Monday, May 30, 2016

Broken Angels review


    Broken Angels is the second novel of the Takeshi Kovacs series. Whereas Altered Carbon was a future noir detective story in the future, Broken Angels is a war picture. Even the decades change with Altered Carbon feeling vaguely 1940s-like, Broken Angels feels like it takes place in a pseudo-Vietnam.  I was initially disappointed to see none of the original cast but Takeshi was returning from the first book and that this took place no less than thirty years later. I really became fond of Detective Ortega, the Bancrofts, and other characters as well as the Pulp-ish mood. Still, I was willing to give the novel a shot and am glad I did.

    Broken Angels' premise is Takeshi Kovacs is now a Lieutenant in the private military company of Carrera's Wedges. He's well-liked by everyone, which is somewhat mystifying since he's an absolutely awful military commander who constantly snubs the men under his command as well as his superiors. Blame it on Envoy training, I guess. After a particularly nasty battle, he's approached by a pilot named Schneider who claims to have a lead on a intact Martian spaceship that could elevate humanity's technological capacity by centuries.

    Forming a ragtag bunch of misfits from soldiers waiting to be re-sleeved (essentially, resurrected), he rescues a lovely archaeologist from a prison camp and heads after the ultimate prize. It's a good book, halfway between Three Kings and Apocalypse Now IN SPACE. However, it does have one flaw: Takeshi Kovacs is a completely unlikable *******. It's always a balance with antiheroes as you never want to make them so awful the audience doesn't care what happens to them or too good as it costs them their edge. Here, Takeshi's actions really undermine the idea we should give a **** what happens to him.
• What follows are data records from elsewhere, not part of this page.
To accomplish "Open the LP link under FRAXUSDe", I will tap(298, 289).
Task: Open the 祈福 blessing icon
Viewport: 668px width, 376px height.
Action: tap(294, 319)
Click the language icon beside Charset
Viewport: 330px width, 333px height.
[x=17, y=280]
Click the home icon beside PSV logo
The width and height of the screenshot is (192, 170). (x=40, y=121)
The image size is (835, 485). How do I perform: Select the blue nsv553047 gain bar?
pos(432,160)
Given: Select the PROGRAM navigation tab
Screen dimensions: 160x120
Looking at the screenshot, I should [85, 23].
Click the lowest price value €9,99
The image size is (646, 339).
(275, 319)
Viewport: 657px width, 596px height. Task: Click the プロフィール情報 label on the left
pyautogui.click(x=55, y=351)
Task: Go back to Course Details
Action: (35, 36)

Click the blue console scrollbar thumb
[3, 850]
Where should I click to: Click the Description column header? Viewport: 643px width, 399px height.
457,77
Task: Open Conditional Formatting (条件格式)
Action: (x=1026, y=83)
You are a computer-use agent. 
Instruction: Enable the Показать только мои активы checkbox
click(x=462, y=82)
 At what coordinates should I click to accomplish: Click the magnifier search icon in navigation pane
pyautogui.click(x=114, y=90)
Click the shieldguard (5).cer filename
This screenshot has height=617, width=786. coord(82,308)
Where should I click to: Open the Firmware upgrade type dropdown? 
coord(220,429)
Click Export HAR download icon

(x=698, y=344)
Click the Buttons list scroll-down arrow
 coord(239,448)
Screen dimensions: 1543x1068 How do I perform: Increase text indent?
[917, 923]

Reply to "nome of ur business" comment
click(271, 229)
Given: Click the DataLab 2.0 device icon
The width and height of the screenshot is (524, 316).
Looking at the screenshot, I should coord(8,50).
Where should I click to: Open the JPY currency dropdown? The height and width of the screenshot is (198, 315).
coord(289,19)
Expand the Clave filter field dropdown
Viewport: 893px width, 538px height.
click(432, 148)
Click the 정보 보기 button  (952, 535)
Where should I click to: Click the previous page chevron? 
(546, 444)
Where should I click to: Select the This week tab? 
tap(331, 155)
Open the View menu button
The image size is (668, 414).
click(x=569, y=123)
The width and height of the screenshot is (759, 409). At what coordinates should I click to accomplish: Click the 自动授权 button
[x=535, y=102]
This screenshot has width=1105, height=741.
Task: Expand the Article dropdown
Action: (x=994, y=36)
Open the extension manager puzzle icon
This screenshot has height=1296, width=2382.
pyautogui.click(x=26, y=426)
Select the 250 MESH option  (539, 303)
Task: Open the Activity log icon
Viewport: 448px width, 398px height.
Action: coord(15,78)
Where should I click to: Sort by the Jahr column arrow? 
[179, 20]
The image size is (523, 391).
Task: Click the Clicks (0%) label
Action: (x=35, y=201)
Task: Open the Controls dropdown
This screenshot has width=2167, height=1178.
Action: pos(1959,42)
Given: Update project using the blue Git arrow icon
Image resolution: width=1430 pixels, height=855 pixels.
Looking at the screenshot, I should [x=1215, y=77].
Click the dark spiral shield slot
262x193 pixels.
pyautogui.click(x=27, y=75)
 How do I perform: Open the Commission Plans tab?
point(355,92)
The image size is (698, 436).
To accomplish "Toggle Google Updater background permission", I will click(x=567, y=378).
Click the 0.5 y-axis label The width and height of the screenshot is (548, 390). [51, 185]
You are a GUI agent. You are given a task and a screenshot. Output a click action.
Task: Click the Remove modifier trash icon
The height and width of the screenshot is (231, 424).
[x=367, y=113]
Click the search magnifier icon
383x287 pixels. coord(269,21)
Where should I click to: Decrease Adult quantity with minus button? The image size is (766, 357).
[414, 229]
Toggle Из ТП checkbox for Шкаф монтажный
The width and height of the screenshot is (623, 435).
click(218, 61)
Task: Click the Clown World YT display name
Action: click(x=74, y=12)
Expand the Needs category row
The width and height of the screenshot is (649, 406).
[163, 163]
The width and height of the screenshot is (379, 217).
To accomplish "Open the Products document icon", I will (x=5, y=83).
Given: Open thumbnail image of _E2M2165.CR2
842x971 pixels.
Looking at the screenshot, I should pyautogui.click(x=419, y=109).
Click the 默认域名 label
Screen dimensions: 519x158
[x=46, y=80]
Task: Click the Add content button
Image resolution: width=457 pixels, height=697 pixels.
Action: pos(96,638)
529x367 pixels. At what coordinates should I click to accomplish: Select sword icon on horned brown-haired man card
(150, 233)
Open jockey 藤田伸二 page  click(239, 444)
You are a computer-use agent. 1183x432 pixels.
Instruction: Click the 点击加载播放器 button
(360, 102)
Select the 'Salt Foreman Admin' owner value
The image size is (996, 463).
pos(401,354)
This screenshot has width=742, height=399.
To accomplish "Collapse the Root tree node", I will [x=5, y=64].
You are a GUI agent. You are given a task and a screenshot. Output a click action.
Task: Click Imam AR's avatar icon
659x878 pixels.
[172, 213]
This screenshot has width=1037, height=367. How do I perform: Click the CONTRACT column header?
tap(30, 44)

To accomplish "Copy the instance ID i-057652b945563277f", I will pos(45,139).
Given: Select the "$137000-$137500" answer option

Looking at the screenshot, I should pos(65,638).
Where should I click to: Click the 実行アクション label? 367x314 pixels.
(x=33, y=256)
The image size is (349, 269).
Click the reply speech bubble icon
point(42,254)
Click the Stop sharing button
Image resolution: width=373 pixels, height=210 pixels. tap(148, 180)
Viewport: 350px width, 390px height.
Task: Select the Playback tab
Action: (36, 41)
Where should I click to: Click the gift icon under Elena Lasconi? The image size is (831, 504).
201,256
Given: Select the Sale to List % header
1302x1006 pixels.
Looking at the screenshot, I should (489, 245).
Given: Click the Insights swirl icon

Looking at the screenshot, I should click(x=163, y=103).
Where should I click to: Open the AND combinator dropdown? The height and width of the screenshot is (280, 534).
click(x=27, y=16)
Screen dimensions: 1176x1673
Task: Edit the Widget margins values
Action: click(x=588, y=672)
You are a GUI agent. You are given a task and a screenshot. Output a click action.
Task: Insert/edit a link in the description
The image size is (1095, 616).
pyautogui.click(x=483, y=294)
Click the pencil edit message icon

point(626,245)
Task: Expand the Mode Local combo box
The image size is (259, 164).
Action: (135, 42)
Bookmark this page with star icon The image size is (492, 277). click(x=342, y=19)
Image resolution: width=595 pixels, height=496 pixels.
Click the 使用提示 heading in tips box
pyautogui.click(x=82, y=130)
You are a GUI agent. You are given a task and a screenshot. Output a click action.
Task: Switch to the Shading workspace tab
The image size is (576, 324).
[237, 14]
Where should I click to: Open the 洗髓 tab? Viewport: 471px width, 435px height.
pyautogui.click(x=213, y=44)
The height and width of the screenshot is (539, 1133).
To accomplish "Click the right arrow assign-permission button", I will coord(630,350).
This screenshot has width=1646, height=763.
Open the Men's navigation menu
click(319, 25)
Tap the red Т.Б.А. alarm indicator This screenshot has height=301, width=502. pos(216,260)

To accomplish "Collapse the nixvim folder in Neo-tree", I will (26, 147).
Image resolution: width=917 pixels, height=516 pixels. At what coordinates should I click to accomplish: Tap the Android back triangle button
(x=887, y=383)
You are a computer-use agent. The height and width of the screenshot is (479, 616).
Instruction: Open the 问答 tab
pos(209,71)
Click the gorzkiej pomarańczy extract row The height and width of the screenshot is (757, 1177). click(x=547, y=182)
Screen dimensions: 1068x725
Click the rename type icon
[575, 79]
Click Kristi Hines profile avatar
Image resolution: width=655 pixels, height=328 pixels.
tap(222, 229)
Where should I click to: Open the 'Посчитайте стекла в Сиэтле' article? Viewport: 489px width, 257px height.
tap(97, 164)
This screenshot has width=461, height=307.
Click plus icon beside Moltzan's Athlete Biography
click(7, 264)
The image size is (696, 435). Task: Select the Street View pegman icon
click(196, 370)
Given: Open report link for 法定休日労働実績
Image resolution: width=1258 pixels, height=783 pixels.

    His constant betrayals, put-downs of anyone who believes in anything, and the fact he's solely motivated by money in an exceptionally brutal civil war make you question why we should care whether he succeeds or not. By the end, when he's engaged in a murderous rampage of retribution, I was actually hoping someone would grab Takeshi's stack (cybernetic memory recorder) and fry it. It's an interesting strategy to reveal your protagonist is a murderous psychopath but it's something Takeshi has informed people of before. It's just here that he proves it.

    It may seem like I hate Takeshi for his portrayal in this book and I kind of do but not in a way that means I didn't want to read more of him. He's at his wits end and gone a little insane because of the war pushing all of his buttons. This makes him an extremely good character and one I loved to hate even though he's become a genuinely bad man versus a merely dark one. It's a sign of how immortality works in the setting that I think, back in civilization, he'd come back from the monster he's become here (which he does in the third book).

    The supporting cast, this time around, isn't quite as likable as the one in Altered Carbon but they're still extremely memorable and interesting. It's also a dynamic made more interesting by the fact everyone is completely untrustworthy. In most stories, you know who you can depend on and who you can't but here everyone is a murderous criminal. That includes the protagonist. There's double-crosses from people I didn't suspect and fidelity from those I expected would betray the protagonist. It helps that Takeshi also makes it a point to annoy everyone around him, like stealing the girlfriend of the guy who brought him the heist, that you understand why people would turn on him too.

    Richard K. Morgan has a engrossing horrific vision of war in the future. The savagery of conflict coupled with new and terrifying technological devices. It's a sobering idea that you can have a massive technological like the corporations and their mercenaries do but none of this will make the slightest bit of difference if the enemy is sufficiently determined. Neither side is portrayed as justified with atrocities having built up on both sides. The characters are all well-developed with the only problem I had being it was sometimes difficult to keep up with all of them thanks to the large number of Takeshi's recruits.

    I will say the romance, if you can call it that, between Takeshi and Tanya is more compelling than the one between Takeshi and Kristan Ortega in the original novel. After rescuing her from the prison camp, Takeshi manages to help treat her PTSD with Envoy techniques but it results in her falling in a mixture of love and lust with him. We get to see how sex is affected by perfectly simulated virtual reality as well as how mutable loyalties can be with Envoy training. I also think she was an extremely compelling character and ranks with the religious corporate Matthias Hand as two of my favorites in the series.

    Do I recommend this book as much as Altered Carbon? Not quite. I think it has some benefits over the original like better sex scenes and a more powerful backdrop with the war but Takeshi is less likable in this environment while the other characters tend to be sleazier. In a very real way, solving a Methuselah's murder is more compelling than finding a lost piece of Martian space junk. Still, I very much enjoyed the book and am glad I read it.